New pension fund set to be mired in deficit

New pension fund set to be mired in deficit

The new pension fund set to replace IKA – to be named the Single Social Security Fund (EFKA) – is expected to launch with a formal deficit of 2.5 billion euros despite the abolition of early retirement and snap cuts to pensions old and new. On top of that, there is also the informal deficit, which exceeds 4.5 billion euros, concerning the hundreds of thousands of retirees whose pension applications are still pending.

In addition, one mustn’t forget the internal debts of funds to the National Healthcare Service Organization (EOPYY), amounting to 2 billion euros, and IKA’s loans to the Manpower Organization (OAED) – some 3 billion euros that will probably never be returned. That brings the black hole to more than 12 billion euros – threatening to suck the new entity in from the get-go.

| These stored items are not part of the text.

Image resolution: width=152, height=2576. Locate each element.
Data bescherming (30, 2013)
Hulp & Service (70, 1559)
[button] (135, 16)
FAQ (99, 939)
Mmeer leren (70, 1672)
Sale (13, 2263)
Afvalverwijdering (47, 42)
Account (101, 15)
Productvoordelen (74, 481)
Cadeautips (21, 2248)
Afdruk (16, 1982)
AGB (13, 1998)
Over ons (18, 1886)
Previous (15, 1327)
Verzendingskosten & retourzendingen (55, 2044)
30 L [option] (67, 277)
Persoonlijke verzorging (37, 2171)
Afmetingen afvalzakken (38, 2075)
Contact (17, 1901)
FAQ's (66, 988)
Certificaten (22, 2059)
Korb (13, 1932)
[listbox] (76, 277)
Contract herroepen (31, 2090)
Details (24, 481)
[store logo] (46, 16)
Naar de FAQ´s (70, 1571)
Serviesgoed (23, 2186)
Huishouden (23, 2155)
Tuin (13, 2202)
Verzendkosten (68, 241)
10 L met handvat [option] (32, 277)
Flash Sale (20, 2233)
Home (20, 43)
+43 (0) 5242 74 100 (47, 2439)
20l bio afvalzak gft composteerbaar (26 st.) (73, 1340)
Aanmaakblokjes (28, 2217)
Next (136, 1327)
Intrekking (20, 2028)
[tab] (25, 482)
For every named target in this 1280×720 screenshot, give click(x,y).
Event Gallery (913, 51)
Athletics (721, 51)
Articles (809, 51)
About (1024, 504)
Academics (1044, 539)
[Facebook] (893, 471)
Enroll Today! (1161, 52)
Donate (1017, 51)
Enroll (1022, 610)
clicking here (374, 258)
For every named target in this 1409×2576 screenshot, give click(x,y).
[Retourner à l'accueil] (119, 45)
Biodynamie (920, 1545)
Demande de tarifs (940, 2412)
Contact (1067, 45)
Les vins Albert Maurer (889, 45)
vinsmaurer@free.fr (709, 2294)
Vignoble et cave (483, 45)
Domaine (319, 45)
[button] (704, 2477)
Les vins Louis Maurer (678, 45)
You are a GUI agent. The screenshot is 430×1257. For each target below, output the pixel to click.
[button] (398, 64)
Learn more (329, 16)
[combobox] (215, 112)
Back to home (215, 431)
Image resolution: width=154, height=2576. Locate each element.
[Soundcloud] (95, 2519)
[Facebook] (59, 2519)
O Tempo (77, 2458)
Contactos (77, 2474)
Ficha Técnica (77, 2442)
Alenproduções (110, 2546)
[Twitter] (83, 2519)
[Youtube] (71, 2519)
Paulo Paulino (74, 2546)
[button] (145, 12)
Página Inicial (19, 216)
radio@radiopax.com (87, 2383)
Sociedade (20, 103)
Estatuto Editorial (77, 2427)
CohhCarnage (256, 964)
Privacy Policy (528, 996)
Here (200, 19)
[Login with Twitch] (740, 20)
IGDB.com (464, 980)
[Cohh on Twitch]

As explained at the start of the 32nd annual conference of the federation of social security fund employees (POPOKP) on Thursday, the deficit in the budget of the two main funds, IKA (for employees) and OAEE (for the self-employed), adds up to almost 3 billion euros for 2016 alone. The federation’s head, Antonis Kourouklis, said that if the retirees with outstanding pension applications were to receive their delayed monthly allowances now, the deficit of IKA and OAEE would have to grow by 1.5 billion euros to cover the overdue pensions and another 1.5 billion euros per year to cover the new pensions to be issued.

Kourouklis added that the delays in the processing of retirees’ applications by the merged pension funds – besides the chaos they will generate among candidate recipients who have already started physically attacking fund employees – will lead to a further deficit of 1.5 billion euros.

The period between the application for and the actual payment of a pension already ranges between 12 and 36 months, and the fund mergers, along with the labyrinth of recalculating pensions, will likely further aggravate the already difficult situation: There are already at least 350,000 outstanding applications, and their total cost is estimated at over 4 billion euros.